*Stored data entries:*
..........

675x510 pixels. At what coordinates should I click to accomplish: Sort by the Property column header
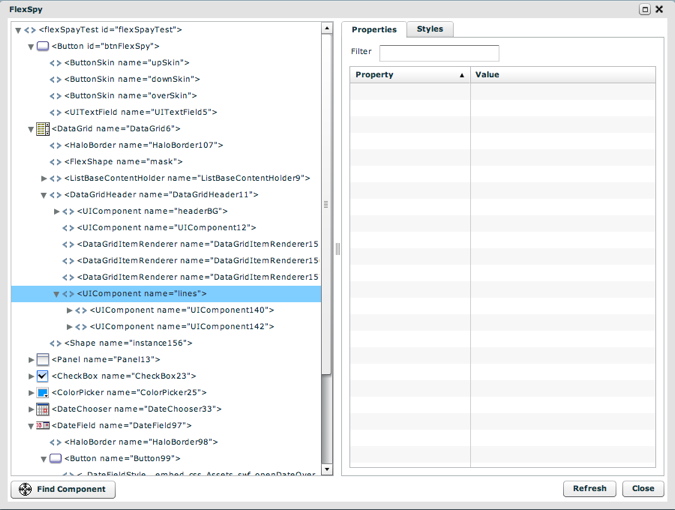[409, 75]
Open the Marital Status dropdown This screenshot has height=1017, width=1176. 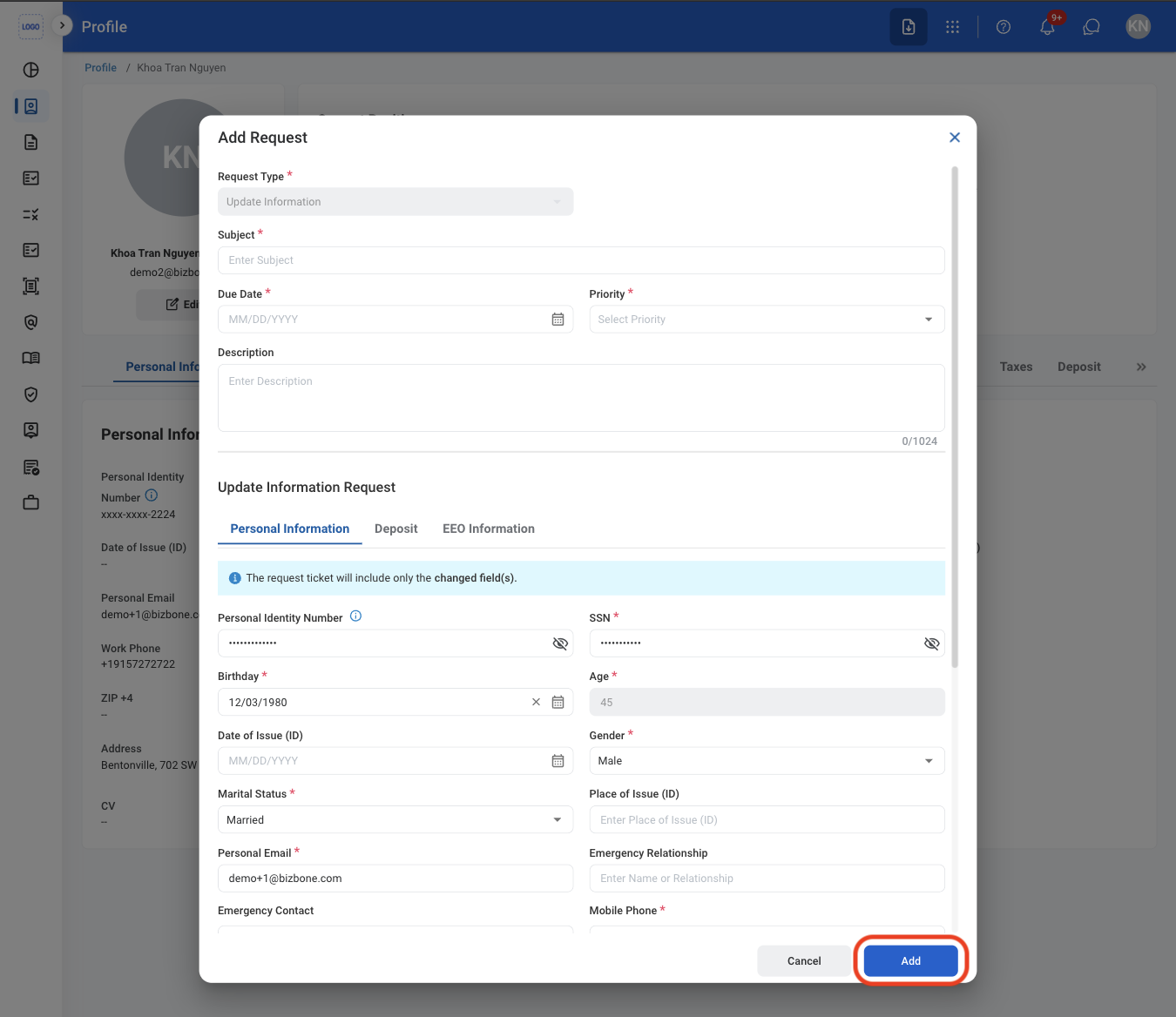click(x=395, y=820)
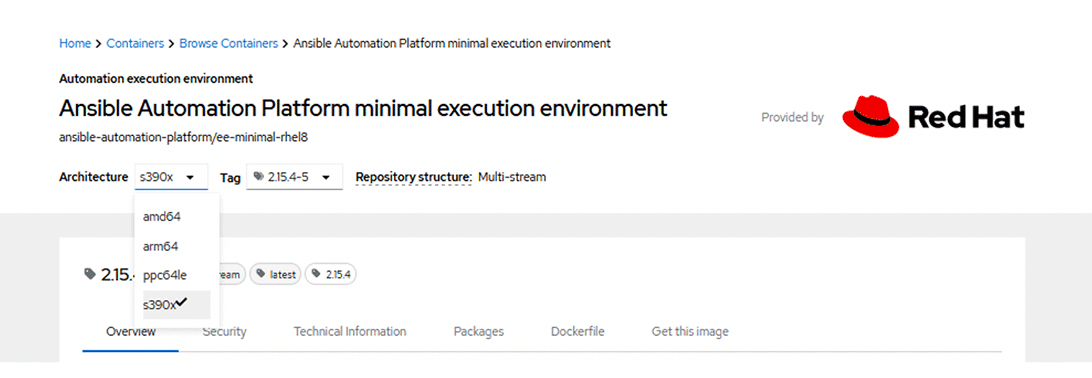Open the Browse Containers breadcrumb link
The width and height of the screenshot is (1092, 378).
click(228, 43)
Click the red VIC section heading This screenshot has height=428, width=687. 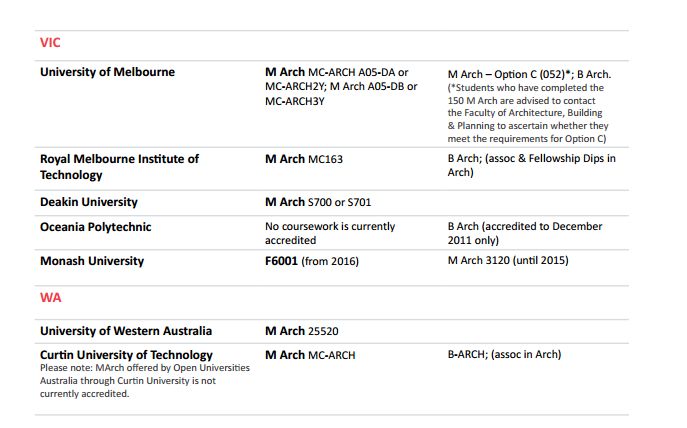50,43
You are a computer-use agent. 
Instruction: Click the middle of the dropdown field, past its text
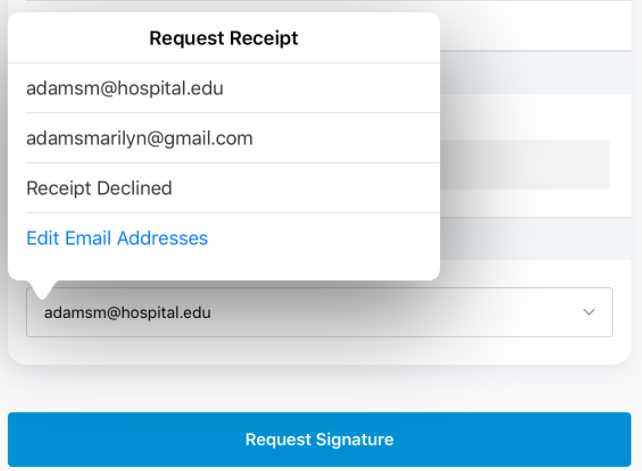(400, 312)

..........

*Problem to solve:* Could you transcribe exactly the lines from the line containing "Instruction: Click the" through the final line of the records, both included, and nothing beyond them? The pictures should be left out.

*Output for this exercise:*
Instruction: Click the middle of the dropdown field, past its text
(400, 312)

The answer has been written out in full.